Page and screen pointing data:
-----
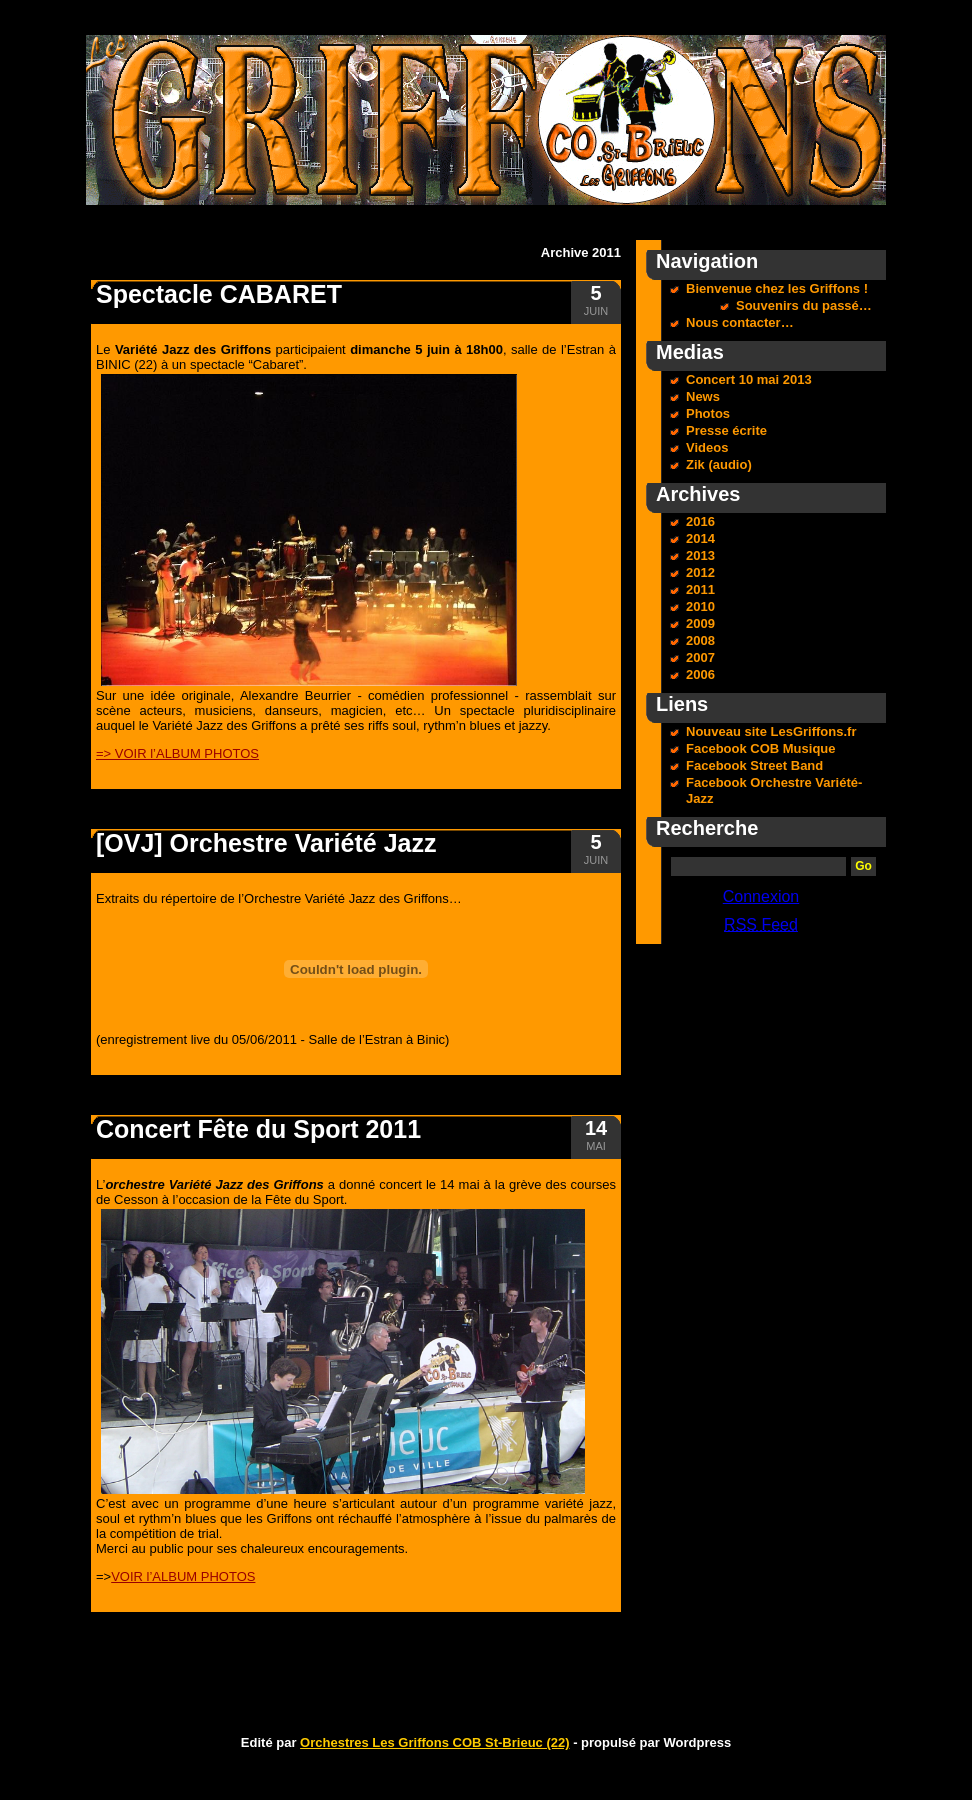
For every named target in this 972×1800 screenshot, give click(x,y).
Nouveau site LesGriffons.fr (771, 731)
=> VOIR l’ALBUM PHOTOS (177, 753)
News (703, 396)
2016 (700, 521)
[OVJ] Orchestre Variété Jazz (266, 843)
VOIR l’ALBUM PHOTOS (183, 1576)
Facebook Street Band (754, 765)
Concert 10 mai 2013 (749, 379)
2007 (700, 657)
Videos (707, 447)
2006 (700, 674)
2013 (700, 555)
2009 (700, 623)
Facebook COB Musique (761, 748)
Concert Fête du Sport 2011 (258, 1129)
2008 (700, 640)
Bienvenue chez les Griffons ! (777, 288)
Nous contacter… (740, 322)
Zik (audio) (719, 464)
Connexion (761, 896)
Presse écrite (726, 430)
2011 (700, 589)
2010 (700, 606)
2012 (700, 572)
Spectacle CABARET (219, 294)
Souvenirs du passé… (804, 305)
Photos (708, 413)
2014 (700, 538)
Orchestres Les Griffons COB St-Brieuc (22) (434, 1742)
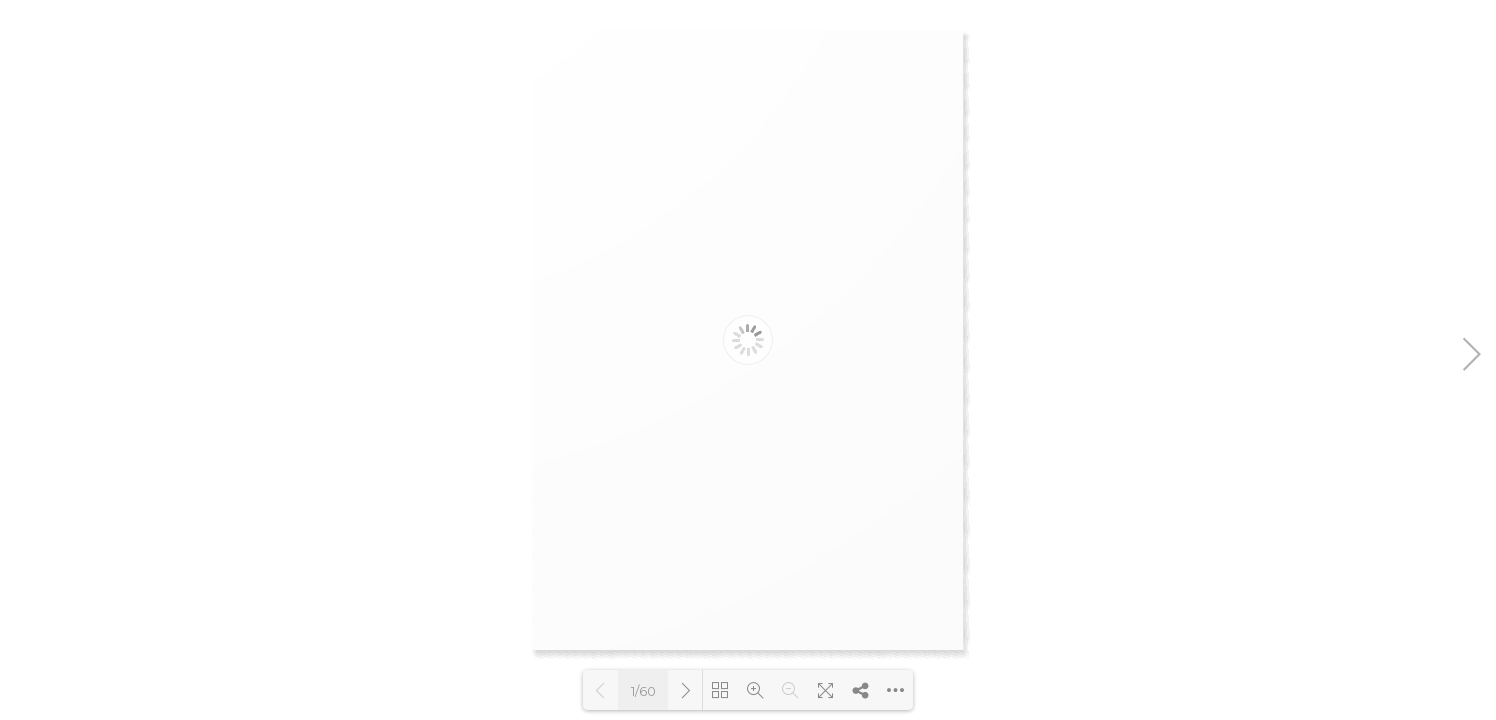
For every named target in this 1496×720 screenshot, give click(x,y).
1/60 (643, 691)
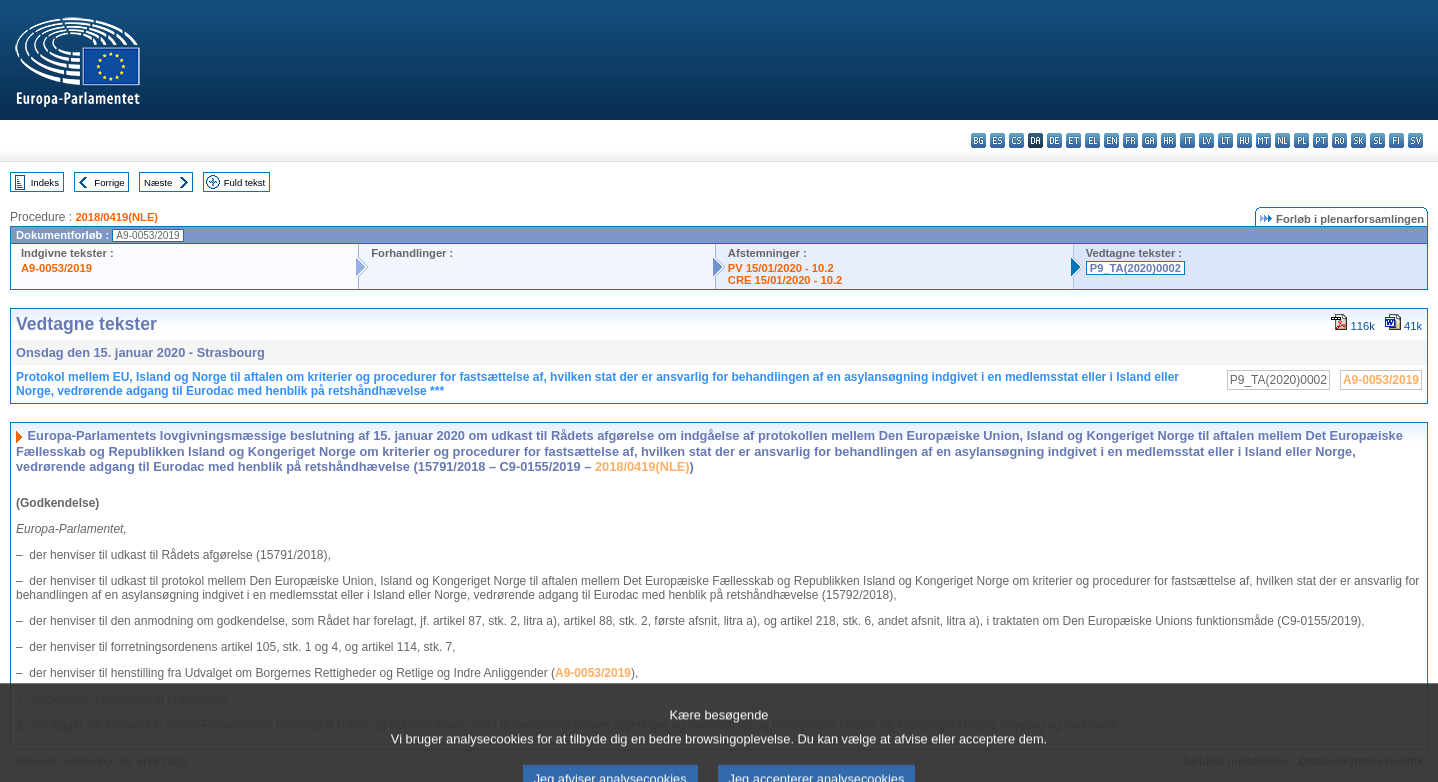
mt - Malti (1263, 140)
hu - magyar (1244, 140)
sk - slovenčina (1358, 140)
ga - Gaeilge (1149, 140)
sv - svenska (1415, 140)
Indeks (45, 182)
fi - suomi (1396, 140)
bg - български (978, 140)
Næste (158, 182)
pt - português (1320, 140)
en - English (1111, 140)
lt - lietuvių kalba (1225, 140)
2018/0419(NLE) (116, 217)
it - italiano (1187, 140)
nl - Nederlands (1282, 140)
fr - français (1130, 140)
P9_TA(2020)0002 (1135, 268)
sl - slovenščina (1377, 140)
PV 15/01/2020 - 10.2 (781, 268)
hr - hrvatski (1168, 140)
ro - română (1339, 140)
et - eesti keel (1073, 140)
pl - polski (1301, 140)
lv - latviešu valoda (1206, 140)
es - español (997, 140)
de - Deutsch (1054, 140)
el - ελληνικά (1092, 140)
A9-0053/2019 (56, 268)
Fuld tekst (245, 182)
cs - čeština (1016, 140)
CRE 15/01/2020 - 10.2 (785, 280)
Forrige (109, 182)
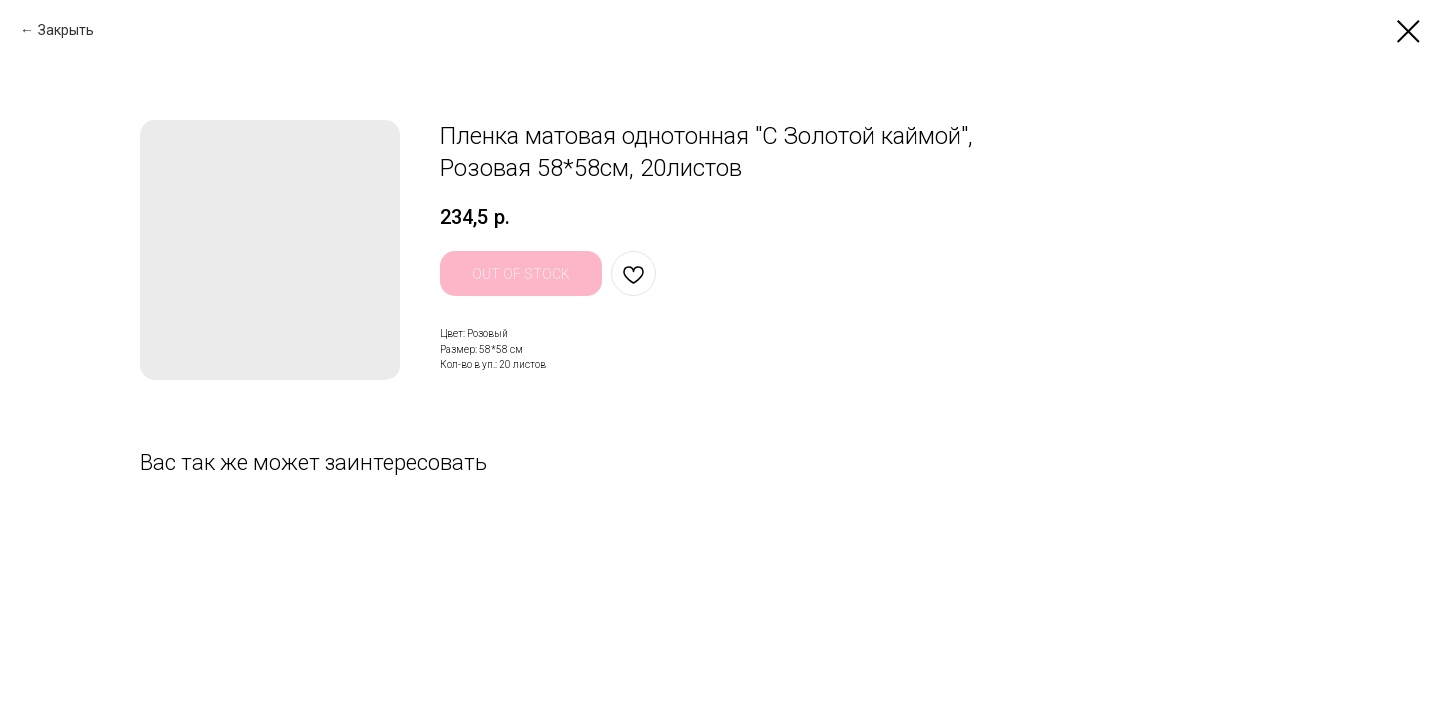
-----
Description of the task — Put every line of the data above into a JSON list of strings, one string per line, with blank lines left out. Leave the pictures out of the answer.

Expected answer —
[
  "For every named target in this 972×1800 screenshot, give click(x,y).",
  "Nouveau site LesGriffons.fr (771, 731)",
  "=> VOIR l’ALBUM PHOTOS (177, 753)",
  "News (703, 396)",
  "2016 (700, 521)",
  "[OVJ] Orchestre Variété Jazz (266, 843)",
  "VOIR l’ALBUM PHOTOS (183, 1576)",
  "Facebook Street Band (754, 765)",
  "Concert 10 mai 2013 (749, 379)",
  "2007 (700, 657)",
  "Videos (707, 447)",
  "2006 (700, 674)",
  "2013 (700, 555)",
  "2009 (700, 623)",
  "Facebook COB Musique (761, 748)",
  "Concert Fête du Sport 2011 (258, 1129)",
  "2008 (700, 640)",
  "Bienvenue chez les Griffons ! (777, 288)",
  "Nous contacter… (740, 322)",
  "Zik (audio) (719, 464)",
  "Connexion (761, 896)",
  "Presse écrite (726, 430)",
  "2011 (700, 589)",
  "2010 (700, 606)",
  "2012 (700, 572)",
  "Spectacle CABARET (219, 294)",
  "Souvenirs du passé… (804, 305)",
  "Photos (708, 413)",
  "2014 (700, 538)",
  "Orchestres Les Griffons COB St-Brieuc (22) (434, 1742)",
  "For every named target in this 1496×720 screenshot, give click(x,y).",
  "1/60 (643, 691)",
  "mt - Malti (1263, 140)",
  "hu - magyar (1244, 140)",
  "sk - slovenčina (1358, 140)",
  "ga - Gaeilge (1149, 140)",
  "sv - svenska (1415, 140)",
  "Indeks (45, 182)",
  "fi - suomi (1396, 140)",
  "bg - български (978, 140)",
  "Næste (158, 182)",
  "pt - português (1320, 140)",
  "en - English (1111, 140)",
  "lt - lietuvių kalba (1225, 140)",
  "2018/0419(NLE) (116, 217)",
  "it - italiano (1187, 140)",
  "nl - Nederlands (1282, 140)",
  "fr - français (1130, 140)",
  "P9_TA(2020)0002 (1135, 268)",
  "sl - slovenščina (1377, 140)",
  "PV 15/01/2020 - 10.2 (781, 268)",
  "hr - hrvatski (1168, 140)",
  "ro - română (1339, 140)",
  "et - eesti keel (1073, 140)",
  "pl - polski (1301, 140)",
  "lv - latviešu valoda (1206, 140)",
  "es - español (997, 140)",
  "de - Deutsch (1054, 140)",
  "el - ελληνικά (1092, 140)",
  "A9-0053/2019 (56, 268)",
  "Fuld tekst (245, 182)",
  "cs - čeština (1016, 140)",
  "CRE 15/01/2020 - 10.2 (785, 280)",
  "Forrige (109, 182)"
]